# what to expect in dmv ambulance driver test?



## the.devil.himself (Sep 11, 2011)

so i have to study the whole handbook?


----------



## Anjel (Sep 11, 2011)

the.devil.himself said:


> so i have to study the whole handbook?



Probably would be a good idea.


----------



## LondonMedic (Sep 11, 2011)

the.devil.himself said:


> so i have to study the whole handbook?


Nah, just the first couple of pages...


----------



## Flight-LP (Sep 11, 2011)

Did you receive this handbook direct from the DMV? Perhaps the entity that is testing you for this qualification may want you to know all the information contained in their official handbook. Call me crazy...............................


----------



## JPINFV (Sep 11, 2011)

Yes... everything is fair game.


----------



## IRIDEZX6R (Sep 11, 2011)

Its like any dmv test... 95% common sense and 5% stuff from the book.
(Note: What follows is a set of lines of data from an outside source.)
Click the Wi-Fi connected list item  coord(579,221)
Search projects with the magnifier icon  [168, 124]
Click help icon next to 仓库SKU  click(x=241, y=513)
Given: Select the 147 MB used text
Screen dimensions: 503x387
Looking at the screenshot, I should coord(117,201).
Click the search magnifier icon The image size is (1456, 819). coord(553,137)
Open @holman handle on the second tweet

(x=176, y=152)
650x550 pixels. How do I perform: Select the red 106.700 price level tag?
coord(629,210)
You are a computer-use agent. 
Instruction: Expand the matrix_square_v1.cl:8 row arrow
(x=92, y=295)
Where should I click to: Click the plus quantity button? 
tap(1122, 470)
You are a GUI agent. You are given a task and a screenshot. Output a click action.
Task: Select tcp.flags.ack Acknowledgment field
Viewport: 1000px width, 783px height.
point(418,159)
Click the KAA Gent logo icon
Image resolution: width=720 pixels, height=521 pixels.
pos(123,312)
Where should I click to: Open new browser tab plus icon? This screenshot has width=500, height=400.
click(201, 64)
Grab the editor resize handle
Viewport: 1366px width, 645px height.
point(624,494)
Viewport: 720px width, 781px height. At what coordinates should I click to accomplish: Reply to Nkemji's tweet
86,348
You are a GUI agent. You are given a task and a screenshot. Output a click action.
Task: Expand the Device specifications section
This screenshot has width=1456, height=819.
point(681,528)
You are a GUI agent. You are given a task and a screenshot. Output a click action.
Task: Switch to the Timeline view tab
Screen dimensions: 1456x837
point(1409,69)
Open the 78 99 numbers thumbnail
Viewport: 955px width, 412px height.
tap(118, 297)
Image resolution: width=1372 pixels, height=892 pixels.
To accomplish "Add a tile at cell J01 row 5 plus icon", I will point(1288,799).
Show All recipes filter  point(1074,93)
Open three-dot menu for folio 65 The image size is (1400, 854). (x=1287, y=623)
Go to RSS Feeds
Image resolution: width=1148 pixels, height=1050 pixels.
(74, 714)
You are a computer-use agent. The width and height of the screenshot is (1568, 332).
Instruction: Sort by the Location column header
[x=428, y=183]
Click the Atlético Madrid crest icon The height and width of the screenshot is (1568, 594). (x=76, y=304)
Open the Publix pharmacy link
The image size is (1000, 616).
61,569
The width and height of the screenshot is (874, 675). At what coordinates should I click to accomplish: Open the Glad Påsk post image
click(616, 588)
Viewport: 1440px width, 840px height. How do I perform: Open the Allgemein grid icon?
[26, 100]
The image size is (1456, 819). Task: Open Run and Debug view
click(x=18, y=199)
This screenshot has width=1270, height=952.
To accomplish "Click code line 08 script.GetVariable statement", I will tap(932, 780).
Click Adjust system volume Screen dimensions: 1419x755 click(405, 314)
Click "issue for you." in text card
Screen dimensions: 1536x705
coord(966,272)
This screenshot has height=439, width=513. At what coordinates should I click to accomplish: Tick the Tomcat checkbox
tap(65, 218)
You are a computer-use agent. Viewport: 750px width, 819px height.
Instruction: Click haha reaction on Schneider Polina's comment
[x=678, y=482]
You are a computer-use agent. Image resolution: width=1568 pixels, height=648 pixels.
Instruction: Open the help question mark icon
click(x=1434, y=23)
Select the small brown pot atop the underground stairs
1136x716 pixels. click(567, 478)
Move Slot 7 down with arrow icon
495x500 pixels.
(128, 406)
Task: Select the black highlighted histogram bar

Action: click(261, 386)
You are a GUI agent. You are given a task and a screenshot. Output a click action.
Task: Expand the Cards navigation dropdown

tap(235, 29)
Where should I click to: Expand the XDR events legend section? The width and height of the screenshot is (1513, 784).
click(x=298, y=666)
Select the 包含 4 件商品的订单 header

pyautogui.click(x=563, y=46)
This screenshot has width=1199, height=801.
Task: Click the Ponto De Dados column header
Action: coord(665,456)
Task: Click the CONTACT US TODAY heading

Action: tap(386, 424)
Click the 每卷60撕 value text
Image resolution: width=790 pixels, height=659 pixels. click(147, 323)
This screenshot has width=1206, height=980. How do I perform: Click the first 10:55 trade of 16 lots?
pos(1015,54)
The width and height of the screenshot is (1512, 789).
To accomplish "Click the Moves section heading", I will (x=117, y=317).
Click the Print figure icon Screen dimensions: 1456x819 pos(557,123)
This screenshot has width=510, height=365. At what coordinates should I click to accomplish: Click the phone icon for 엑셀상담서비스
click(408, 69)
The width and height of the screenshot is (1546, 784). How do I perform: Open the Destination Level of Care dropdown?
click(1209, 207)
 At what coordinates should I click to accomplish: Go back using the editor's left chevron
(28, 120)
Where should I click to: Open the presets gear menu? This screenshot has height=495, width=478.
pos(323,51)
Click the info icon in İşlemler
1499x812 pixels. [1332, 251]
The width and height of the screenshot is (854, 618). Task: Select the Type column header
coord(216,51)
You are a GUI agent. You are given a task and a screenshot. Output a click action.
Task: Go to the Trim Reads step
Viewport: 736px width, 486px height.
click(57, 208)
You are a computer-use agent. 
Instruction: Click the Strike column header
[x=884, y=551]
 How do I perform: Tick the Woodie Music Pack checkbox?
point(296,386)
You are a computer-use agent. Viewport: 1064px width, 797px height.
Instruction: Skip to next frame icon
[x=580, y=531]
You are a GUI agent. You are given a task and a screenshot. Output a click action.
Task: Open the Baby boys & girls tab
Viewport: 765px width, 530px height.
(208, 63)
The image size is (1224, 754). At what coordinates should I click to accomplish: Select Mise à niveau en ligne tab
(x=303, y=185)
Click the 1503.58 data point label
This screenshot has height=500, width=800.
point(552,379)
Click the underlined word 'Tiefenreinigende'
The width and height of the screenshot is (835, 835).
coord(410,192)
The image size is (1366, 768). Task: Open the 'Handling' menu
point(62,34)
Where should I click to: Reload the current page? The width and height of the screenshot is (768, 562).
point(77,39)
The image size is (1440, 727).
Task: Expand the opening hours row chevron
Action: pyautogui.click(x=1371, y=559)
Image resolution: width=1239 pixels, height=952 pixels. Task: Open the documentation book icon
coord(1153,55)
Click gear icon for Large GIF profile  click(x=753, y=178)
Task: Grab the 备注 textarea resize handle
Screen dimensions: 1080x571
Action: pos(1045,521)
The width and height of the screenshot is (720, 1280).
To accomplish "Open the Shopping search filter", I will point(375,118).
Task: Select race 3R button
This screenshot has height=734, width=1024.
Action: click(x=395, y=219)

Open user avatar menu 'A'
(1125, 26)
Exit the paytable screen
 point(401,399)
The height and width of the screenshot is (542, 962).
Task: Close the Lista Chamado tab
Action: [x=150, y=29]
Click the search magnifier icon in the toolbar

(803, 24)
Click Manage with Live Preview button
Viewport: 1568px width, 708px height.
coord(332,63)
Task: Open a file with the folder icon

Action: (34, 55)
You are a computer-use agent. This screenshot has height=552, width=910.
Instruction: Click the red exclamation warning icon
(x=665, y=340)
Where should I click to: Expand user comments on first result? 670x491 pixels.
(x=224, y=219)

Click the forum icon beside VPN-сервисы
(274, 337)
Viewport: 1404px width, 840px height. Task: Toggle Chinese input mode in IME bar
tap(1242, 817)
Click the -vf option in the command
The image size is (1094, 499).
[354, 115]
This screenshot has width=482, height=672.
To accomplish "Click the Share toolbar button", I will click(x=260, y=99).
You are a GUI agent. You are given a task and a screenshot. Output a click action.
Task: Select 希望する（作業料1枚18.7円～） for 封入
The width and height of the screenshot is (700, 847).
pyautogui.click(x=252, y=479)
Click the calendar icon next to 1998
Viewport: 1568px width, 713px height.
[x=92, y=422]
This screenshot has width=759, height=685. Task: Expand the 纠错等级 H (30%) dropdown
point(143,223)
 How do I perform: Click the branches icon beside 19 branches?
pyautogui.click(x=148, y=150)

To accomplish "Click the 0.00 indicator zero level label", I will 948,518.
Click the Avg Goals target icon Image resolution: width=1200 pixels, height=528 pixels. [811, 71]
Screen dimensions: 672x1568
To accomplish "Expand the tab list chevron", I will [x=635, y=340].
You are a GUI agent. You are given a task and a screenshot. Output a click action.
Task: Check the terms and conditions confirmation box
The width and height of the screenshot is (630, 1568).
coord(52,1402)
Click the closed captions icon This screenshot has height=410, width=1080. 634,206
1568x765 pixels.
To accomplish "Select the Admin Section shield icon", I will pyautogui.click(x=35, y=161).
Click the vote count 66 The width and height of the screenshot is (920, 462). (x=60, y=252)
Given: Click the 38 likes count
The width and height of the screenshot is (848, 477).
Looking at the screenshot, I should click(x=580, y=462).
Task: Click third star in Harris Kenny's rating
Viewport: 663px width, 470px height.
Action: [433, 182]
Honestly I got 100% after just skimming through the book sitting in the DMV while waiting to take my test.  You get two tries... It's easy.


----------



## daveathlon (Sep 22, 2011)

Passed my test today with 100%. Did not even purchase the book, just checked out the facebook page that helps out with the test and read through that once or twice and took the practice test on the AMR website and that's it.


----------